Sponsorship Empowering Small Business Owners

Phocus standing near his farm
Thursday, December 14, 2017

Written by Laura Reinhardt, Photography by Eugene Lee

“I started as the poorest of the poor,” says Phocas Bagiruwigize.

Phocas used to work in other people’s fields to support his family of six children. They lived in a remote area down in the valley that was prone to landslides during the rainy season. They lived in a small shelter, not a house. 

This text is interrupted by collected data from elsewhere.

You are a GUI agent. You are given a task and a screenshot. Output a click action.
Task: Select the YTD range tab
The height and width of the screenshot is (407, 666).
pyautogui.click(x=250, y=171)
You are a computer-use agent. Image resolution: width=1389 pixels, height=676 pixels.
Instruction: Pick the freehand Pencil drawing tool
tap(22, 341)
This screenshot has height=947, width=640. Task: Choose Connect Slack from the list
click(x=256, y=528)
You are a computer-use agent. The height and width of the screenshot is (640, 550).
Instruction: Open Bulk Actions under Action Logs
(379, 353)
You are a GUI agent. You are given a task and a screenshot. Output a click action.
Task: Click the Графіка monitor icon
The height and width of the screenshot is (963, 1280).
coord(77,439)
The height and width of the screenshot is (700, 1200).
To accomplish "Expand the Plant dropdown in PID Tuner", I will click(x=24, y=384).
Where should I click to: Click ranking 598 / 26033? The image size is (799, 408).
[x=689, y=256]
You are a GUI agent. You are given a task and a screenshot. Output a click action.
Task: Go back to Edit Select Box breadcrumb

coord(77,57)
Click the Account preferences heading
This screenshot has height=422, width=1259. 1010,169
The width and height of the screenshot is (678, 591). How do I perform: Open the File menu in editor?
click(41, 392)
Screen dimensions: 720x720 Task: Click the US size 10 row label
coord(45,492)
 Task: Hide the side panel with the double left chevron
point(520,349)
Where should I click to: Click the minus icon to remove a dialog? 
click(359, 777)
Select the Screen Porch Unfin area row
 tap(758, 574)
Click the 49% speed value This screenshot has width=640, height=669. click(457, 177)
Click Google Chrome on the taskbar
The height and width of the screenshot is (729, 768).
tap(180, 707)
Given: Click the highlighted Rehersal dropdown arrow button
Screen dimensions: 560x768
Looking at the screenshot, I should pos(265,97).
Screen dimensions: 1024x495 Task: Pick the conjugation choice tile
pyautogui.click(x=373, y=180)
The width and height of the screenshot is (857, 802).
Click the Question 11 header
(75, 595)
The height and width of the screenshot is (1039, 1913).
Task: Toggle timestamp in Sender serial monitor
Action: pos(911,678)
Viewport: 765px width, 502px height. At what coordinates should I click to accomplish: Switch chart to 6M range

Then in 2006, World Vision’s Karaba AP asked him to work on their sponsorship committee. That meant  he helped take care of sponsored children, orphans, and vulnerable children. The community recommended him due to his integrity and his love for the community’s children. 

World Vision trained him in growing onions, cabbages, and carrots as cash crops. He began to earn money. He bought plots of land to extend his farm. 

That led him to a World Vision-sponsored trip to northern Rwanda in 2009 to visit model farmers. He met one who was raising chickens. 

Phocus' chickens at his farm in Rwanda

“I grabbed the idea,” he says. He returned home, did a presentation to Karaba AP staff who then provided him with 100 chicks. 

They grew fast and laid a lot of eggs. Through the money he earned selling eggs, he bought a cow. Now he’s expanded his menagerie to include 120 chickens, 3 cows, 6 goats, and 8 rabbits. 

In 2010, he was able to stop working in other people’s farms completely. 

At one of his World Vision trainings, Phocas learned about biogas. Now his children no longer have to search in the evenings and at night for hard-to-find wood for their old fire stove. They mix animal dung with water and a biogas digester converts the animal waste to gas. The remains of the process leave a rich fertilizer that he can use on his crops.  

The biogas is also better for the environment because it’s smoke-free and trees can stay standing to help prevent soil erosion. 

Inzozi Nziza isn’t working in the Karaba area yet so he hasn’t gotten assistance with finding markets. He’s finding small markets on his own. But with Inzozi Nziza, his earnings could increase even more dramatically. 

But when Phocas looks back on where he came from he feels a sense of satisfaction. “Slowly by slowly today I am a different person. I no longer need to depend on working in people’s fields. Instead I support others,” he says.